Dabei arbeitet der 32-Jährige weiterhin hart daran, sich an den Fußball in China zu gewöhnen. Die Spielweise unterscheidet sich nämlich enorm von den gewohnten Ausprägungen in der heimischen Bundesliga:
"Das kann man eigentlich gar nicht vergleichen. Es gibt zwei oder drei Topmannschaften, der Rest stellt sich eigentlich hinten hinein und spielt auf Konter. Die Gegner spielen zumeist einen sehr intensiven und robusten Fußball, auch weil die Schiedsrichter viel durchgehen lassen. Also es ist ein ganz anderer Fußball, der nicht leicht zu spielen ist und das Niveau ist schon sehr gut", schildert der Stürmer.
Unterstützung erhält Pink in seiner Mannschaft vom vermutlich besten Spieler der Liga, dem Brasilianer Oscar. Seit 2017 verzaubert der mittlerweile 31-Jährige bereits die chinesischen Fans mit seinen Toren, Dribblings und Assists. Bis heute ist es vielen Menschen ein Rätsel, wieso der damalige Chelsea-Star seine Karriere in Asien fortsetzen wollte. Das Fußballspielen hat er laut Pink aber noch immer nicht verlernt:
"Man merkt schon, dass er ein herausragender Fußballer ist. Er verliert keine Bälle, bringt fast jeden Pass an, die Standards kommen unglaublich - es ist schon etwas Geiles, mit so einem Spieler zusammenspielen", schwärmt er.
Pink ist neben Oscar, einem zweiten Brasilianer names Paulinho, dem Argentinier Matias Vargas und Issa Kallon aus Sierra Leone einer von fünf Legionären bei Shanghai Port.

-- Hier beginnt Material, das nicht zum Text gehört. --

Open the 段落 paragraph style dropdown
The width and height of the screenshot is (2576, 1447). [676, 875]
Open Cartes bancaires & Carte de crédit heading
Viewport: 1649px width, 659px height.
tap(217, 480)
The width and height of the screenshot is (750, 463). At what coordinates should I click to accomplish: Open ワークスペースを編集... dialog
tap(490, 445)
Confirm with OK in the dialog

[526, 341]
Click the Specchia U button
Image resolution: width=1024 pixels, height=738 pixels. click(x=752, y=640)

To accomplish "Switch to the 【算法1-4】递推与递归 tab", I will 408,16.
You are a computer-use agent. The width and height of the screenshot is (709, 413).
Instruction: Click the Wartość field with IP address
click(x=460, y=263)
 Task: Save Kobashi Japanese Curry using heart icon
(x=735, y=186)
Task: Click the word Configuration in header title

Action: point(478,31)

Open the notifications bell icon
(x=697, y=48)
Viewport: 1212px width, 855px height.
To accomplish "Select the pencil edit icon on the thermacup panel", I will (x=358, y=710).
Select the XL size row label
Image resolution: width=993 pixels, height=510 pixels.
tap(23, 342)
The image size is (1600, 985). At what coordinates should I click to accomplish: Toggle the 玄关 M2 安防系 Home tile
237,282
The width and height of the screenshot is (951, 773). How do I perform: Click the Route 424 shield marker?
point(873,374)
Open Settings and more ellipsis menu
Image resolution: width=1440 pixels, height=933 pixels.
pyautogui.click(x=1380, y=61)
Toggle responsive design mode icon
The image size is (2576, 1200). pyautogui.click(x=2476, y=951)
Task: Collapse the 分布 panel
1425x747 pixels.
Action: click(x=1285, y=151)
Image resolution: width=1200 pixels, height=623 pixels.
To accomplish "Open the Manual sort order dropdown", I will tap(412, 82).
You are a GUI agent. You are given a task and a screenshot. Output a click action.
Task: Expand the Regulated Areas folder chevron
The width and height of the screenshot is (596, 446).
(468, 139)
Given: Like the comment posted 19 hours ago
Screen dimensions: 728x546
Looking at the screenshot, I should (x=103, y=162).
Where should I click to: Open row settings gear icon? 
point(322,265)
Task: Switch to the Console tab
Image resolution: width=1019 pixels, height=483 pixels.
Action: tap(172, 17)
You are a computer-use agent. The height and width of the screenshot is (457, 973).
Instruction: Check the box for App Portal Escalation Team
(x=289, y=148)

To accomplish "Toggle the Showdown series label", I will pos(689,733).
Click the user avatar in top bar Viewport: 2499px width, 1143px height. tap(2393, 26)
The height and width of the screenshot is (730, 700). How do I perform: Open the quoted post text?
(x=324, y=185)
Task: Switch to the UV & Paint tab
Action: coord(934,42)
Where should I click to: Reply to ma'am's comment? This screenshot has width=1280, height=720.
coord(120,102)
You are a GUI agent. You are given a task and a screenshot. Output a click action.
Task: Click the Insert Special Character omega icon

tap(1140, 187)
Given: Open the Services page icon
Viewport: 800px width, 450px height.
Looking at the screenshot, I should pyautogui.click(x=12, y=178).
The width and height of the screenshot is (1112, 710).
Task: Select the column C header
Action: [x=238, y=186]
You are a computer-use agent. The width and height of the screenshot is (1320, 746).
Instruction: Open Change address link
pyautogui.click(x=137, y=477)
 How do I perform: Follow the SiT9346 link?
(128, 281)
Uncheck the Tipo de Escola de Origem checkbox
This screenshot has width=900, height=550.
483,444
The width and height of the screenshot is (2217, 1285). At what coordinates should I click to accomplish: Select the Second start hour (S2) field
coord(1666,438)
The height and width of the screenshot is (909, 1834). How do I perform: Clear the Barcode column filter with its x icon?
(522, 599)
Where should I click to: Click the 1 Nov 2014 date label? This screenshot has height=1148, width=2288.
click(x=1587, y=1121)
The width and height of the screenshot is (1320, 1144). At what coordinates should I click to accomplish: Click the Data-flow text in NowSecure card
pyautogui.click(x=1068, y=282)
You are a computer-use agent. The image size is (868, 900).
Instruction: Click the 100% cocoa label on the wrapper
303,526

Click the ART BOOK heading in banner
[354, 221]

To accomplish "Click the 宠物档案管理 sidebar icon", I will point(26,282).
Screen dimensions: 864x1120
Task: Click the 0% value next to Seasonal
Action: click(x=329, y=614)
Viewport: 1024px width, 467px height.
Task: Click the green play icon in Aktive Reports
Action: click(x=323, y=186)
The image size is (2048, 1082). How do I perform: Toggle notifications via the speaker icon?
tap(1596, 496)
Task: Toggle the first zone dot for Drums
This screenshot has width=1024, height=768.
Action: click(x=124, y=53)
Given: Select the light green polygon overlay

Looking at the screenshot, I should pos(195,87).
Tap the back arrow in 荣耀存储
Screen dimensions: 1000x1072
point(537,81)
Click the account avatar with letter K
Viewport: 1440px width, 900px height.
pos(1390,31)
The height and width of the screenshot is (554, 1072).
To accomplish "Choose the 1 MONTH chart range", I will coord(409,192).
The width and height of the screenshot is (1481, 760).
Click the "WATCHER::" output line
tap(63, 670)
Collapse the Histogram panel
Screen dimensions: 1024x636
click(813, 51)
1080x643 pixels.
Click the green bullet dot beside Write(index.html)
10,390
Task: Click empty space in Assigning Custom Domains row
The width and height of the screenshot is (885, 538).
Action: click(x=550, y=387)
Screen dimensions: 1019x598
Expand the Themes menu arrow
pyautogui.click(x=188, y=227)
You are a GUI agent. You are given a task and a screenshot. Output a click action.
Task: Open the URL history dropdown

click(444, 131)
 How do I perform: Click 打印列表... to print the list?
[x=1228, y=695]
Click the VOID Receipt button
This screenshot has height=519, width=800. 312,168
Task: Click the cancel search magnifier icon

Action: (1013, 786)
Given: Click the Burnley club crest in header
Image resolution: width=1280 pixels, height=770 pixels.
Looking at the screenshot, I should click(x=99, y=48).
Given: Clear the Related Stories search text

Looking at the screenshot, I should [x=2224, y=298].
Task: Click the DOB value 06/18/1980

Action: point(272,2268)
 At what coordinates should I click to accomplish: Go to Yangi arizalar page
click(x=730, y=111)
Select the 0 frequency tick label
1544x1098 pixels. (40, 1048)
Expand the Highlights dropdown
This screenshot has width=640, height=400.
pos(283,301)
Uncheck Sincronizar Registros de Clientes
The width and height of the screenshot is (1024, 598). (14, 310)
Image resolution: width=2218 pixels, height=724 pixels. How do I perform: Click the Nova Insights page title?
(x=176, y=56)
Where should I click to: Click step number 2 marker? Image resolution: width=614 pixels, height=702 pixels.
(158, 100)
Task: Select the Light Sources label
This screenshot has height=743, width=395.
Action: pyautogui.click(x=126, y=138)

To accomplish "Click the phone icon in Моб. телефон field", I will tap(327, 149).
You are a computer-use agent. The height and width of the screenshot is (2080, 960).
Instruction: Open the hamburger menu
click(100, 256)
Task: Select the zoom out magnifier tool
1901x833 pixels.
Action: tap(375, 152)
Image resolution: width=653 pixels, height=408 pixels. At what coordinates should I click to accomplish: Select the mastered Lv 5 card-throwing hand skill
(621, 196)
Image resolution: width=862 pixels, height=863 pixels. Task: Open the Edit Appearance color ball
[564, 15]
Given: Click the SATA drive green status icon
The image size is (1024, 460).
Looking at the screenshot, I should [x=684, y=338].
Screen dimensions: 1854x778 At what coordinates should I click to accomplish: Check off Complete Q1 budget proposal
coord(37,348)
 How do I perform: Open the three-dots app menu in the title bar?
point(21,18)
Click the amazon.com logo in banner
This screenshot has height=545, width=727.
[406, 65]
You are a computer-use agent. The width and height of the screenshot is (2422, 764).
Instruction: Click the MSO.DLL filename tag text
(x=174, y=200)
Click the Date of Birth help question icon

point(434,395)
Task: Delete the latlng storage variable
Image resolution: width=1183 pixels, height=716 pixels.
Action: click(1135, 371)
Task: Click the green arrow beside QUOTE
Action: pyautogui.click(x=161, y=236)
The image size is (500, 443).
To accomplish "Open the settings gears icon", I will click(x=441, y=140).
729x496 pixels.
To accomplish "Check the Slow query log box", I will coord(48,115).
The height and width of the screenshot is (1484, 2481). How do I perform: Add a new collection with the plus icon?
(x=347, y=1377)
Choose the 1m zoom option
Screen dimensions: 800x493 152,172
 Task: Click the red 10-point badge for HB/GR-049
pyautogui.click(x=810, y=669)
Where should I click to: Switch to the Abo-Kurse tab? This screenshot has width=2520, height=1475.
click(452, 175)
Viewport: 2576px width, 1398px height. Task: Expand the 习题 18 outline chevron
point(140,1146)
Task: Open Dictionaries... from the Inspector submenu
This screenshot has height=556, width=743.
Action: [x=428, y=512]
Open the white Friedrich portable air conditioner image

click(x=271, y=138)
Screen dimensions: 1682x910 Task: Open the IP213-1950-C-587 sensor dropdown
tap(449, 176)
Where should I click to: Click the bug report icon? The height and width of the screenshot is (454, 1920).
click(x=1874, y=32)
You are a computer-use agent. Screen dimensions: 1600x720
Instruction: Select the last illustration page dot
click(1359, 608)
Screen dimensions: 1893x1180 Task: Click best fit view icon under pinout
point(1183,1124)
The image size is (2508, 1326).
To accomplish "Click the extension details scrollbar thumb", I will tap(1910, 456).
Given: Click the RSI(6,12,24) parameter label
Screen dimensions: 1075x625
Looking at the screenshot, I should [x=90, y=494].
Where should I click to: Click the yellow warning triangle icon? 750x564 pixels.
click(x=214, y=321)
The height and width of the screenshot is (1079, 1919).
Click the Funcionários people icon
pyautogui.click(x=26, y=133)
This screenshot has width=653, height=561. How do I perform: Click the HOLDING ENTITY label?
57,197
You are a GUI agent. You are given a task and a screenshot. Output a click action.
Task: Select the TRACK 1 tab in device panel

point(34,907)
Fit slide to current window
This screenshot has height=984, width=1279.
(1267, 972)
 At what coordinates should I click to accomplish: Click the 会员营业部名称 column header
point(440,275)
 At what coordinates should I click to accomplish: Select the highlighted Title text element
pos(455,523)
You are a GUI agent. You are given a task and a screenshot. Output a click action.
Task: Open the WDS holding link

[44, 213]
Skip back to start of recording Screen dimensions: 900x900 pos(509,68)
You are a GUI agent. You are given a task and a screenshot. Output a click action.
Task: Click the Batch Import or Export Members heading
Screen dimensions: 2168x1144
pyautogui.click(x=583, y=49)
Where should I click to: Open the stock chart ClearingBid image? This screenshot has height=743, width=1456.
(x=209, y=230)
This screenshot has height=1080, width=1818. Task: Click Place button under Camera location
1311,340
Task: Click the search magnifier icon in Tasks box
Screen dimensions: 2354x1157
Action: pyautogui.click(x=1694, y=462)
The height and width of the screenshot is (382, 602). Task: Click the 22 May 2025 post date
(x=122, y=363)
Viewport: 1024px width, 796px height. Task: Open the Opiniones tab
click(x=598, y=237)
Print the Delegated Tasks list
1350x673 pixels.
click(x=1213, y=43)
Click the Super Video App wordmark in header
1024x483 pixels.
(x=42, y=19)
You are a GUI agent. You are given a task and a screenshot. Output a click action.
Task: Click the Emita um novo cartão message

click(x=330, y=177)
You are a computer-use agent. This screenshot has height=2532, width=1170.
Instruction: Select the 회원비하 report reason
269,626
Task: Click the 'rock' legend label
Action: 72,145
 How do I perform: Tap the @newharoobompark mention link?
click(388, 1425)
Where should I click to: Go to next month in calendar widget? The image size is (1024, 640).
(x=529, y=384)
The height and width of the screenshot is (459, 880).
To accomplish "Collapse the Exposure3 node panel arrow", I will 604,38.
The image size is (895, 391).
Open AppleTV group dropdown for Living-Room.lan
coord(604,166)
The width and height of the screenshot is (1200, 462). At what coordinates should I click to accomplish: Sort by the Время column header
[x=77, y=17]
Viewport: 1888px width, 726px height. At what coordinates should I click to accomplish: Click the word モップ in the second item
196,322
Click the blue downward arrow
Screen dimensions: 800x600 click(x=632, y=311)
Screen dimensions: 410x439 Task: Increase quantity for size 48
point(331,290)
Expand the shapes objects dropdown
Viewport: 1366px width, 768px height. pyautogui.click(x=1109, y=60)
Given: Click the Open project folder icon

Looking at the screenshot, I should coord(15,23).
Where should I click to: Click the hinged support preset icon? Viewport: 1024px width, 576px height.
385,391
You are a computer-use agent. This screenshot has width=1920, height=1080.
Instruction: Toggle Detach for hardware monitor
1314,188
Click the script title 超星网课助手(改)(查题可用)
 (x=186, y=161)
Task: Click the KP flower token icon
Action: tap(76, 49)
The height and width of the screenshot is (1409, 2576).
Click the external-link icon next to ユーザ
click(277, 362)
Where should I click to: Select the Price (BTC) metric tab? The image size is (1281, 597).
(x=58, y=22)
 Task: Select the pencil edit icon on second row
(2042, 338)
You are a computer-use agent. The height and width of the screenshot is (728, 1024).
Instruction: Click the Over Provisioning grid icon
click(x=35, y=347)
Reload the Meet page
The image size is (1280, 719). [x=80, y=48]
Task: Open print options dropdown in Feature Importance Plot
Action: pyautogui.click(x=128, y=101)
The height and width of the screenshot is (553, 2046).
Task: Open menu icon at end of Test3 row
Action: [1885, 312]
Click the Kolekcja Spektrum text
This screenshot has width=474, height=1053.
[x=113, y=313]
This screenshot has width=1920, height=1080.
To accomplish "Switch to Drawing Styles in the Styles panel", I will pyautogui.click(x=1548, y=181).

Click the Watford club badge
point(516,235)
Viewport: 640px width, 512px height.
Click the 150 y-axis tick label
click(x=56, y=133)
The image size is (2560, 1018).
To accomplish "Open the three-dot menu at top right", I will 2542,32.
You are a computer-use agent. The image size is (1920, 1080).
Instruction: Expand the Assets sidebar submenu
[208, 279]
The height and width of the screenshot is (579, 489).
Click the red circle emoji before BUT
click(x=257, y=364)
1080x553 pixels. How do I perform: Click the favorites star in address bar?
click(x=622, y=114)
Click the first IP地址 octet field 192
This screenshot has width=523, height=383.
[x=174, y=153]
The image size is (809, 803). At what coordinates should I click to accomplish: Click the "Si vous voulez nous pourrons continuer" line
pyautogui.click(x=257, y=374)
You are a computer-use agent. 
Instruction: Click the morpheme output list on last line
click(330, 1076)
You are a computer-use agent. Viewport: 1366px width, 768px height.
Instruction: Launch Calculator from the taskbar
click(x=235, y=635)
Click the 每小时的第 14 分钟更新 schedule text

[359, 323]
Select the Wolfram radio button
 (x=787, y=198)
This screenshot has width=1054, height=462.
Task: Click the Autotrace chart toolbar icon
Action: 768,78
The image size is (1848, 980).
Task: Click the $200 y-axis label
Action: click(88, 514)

Die Sonderregelung der Chinese Super League, wonach nur drei Ausländer gleichzeitig pro Team am Platz stehen dürfen, wurde mittlerweile abgeschafft, weswegen grundsätzlich jeder Kaderspieler zu jedem Zeitpunkt einsatzberechtigt wäre.
Ein Blick auf die Saisonstatistiken der Shanghai-Port-Spieler zeigt jedoch, dass der Legionärsstatus keineswegs eine Garantie für einen Stammplatz ist. In China wird in den letzten Jahren intensiv auf die eigene Jugend gesetzt, von dem aggressiven Transfermarktverhalten, mit dem noch vor nicht allzu langer Zeit unzählige Talente aus Europa und Südamerika abgeworben wurden, ist mittlerweile nicht mehr viel zu sehen.
Zudem kehrte mit Lei Wu der aktuell wohl beste chinesische Fußballer letztes Jahr in seine Heimat zurück und beansprucht einen Platz in der Startformation für sich. Auch Pink ist von diesem Trend betroffen und muss sich in seinen ersten Monaten durchbeißen.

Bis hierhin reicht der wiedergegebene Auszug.